History always auditioning for one last performance that’s never delivered because it’s always rewritten. To, uh, talk of the “lessons” of history suggests…models that can be applied to other instances, when no moment really is enough like another that any model applies, without turning the model into something that’s so much something else as to make it, well, not obsolete, but not all that relevant either.
Steve Erickson’s latest novel Shadowbahn is set in a fascinating alternate version of America in the near future. It’s a parallel America that could have been and is revealed by taking a road trip on a “shadow highway” that connects both costs of America and is described in the novel as:
[…] a rumored thoroughfare unmarked on any map, a secret highway called the “shadowbahn” that cuts through the heart of the country from one end to the other with impunity.
Twenty years after they fell, the Twin Towers mysteriously reappear in the Badlands of South Dakota. Moreover, the towers seem to transmit music, however, every one of the thousands of people who flock to see this miracle hears a different song. The towers are completely empty of people, except for one resident: a full-grown version of Jessie Presley, the stillborn twin brother of Elvis Presley, who suddenly awakens on the ninety-third floor of one of the towers and is going mad from memories of events that never happened and of a life where he survived in his brother’s place. Meanwhile, siblings Parker and Zema are on a road trip from L.A. to see their mother in Michigan, when they hear about the strange reappearance of the Twin Towers and decide to take a detour to see this apparition. Oh, and Zema’s body seems to transmit music, too, in a version of America were all music seems to be disappearing.

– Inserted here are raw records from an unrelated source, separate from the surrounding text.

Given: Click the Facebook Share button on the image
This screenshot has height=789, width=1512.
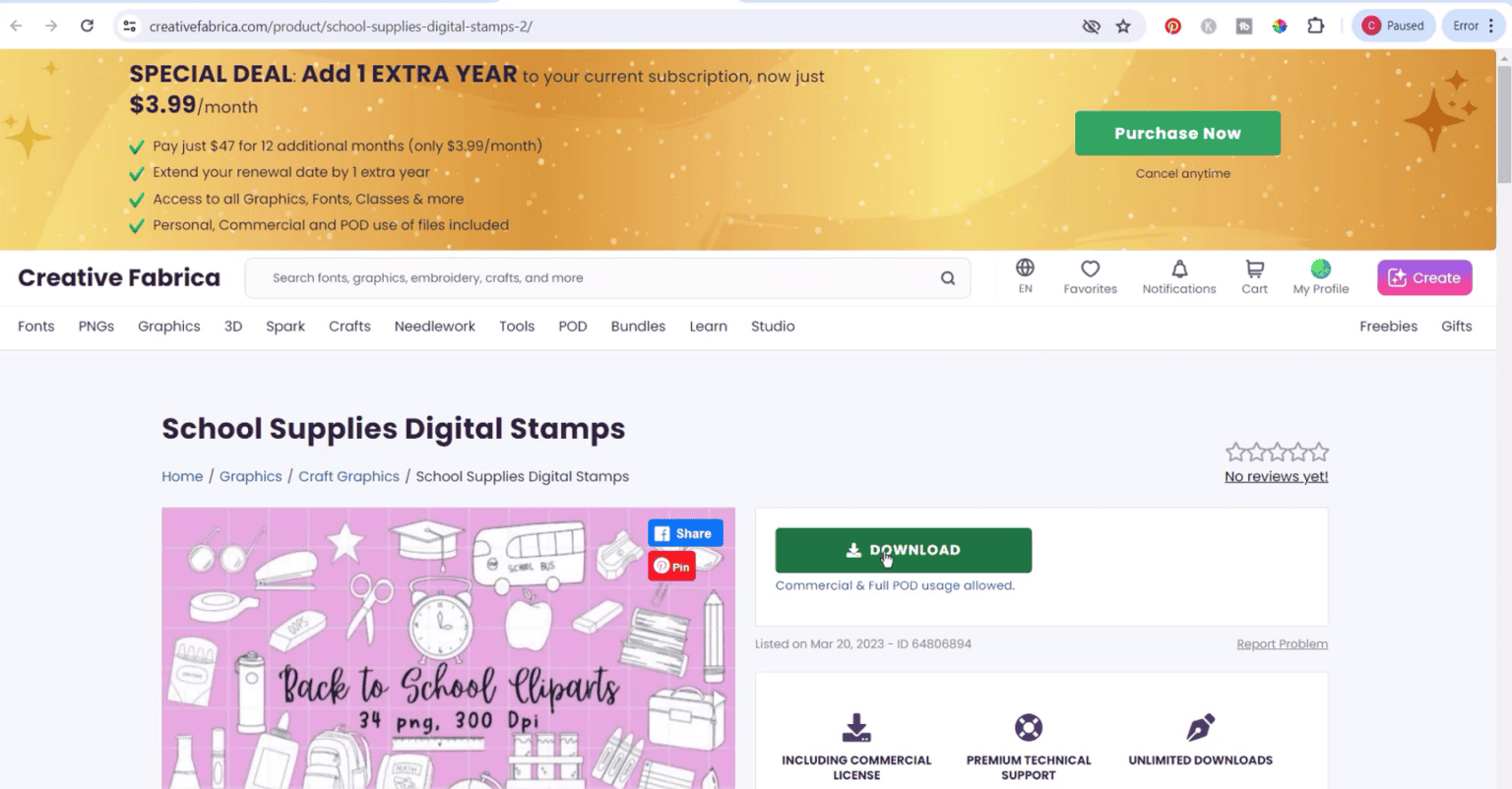Looking at the screenshot, I should coord(685,533).
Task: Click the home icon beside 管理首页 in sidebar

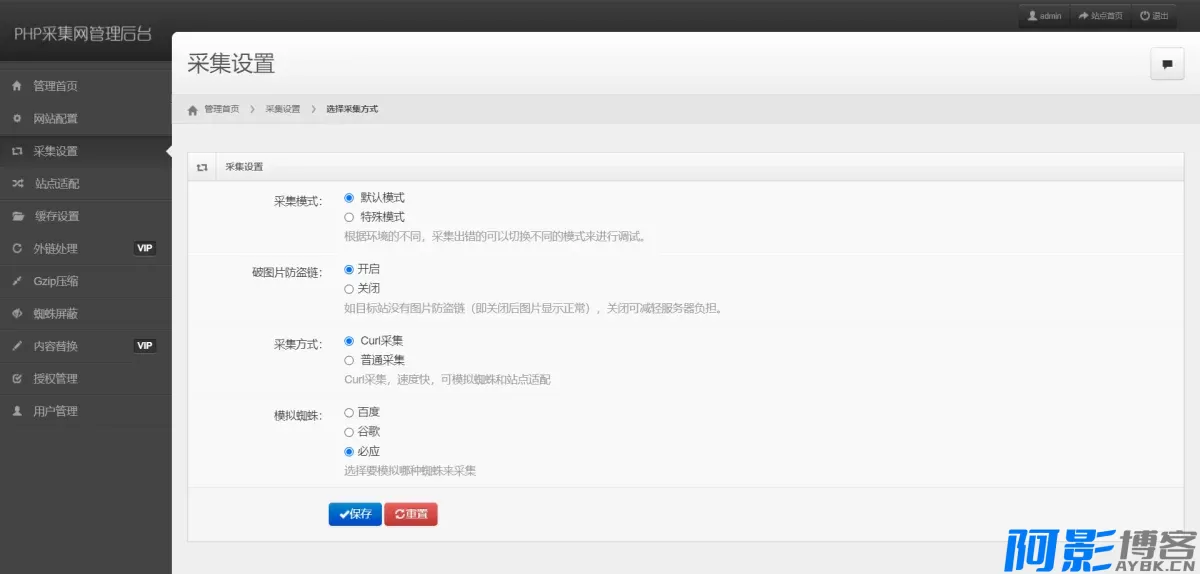Action: (x=16, y=86)
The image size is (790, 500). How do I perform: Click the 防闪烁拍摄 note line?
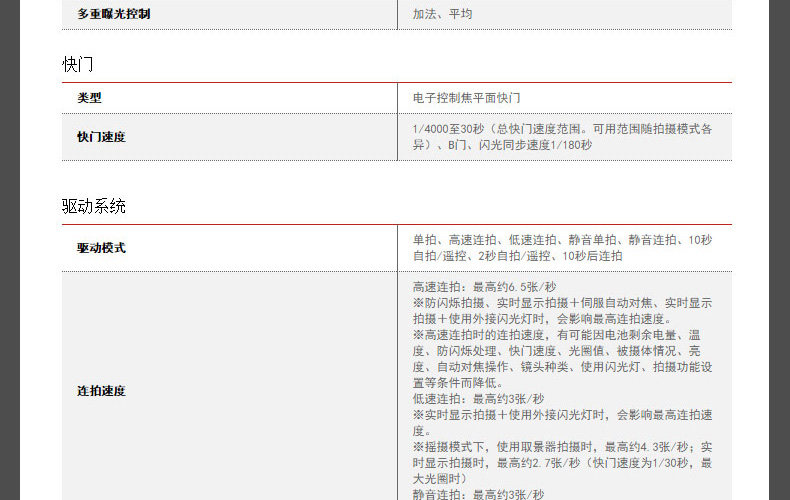(562, 303)
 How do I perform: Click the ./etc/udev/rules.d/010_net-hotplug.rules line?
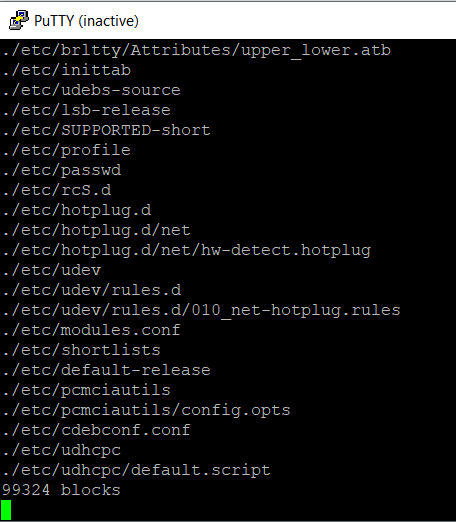pyautogui.click(x=202, y=311)
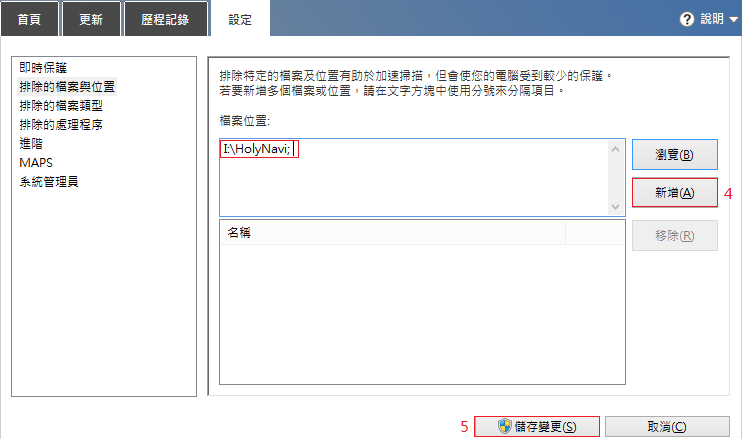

I know the premise of this novel sounds completely crazy, but since I’ve previously read Zeroville, I had faith in the author’s ability to weave a strange yet thought-provoking story. And he didn’t disappoint. Erickson has created a dreamscape, where he plays with the idea of actual and thematic twins and alternative versions, shadow versions and surrogates. The central theme of the novel is identity: both individual and cultural. Jessie Presley is haunted by a voice in his head that he knows isn’t his, by the spectre of what his brother would have become. He feels that he is the inferior version of his brother, a feeling that is intensified when he meets people that somehow also know that he is the “wrong” twin, and he vents out his frustrations by writing scathing articles in a music magazine and hanging around the artists and outcasts at, what seems to be, Andy Warhol’s Factory.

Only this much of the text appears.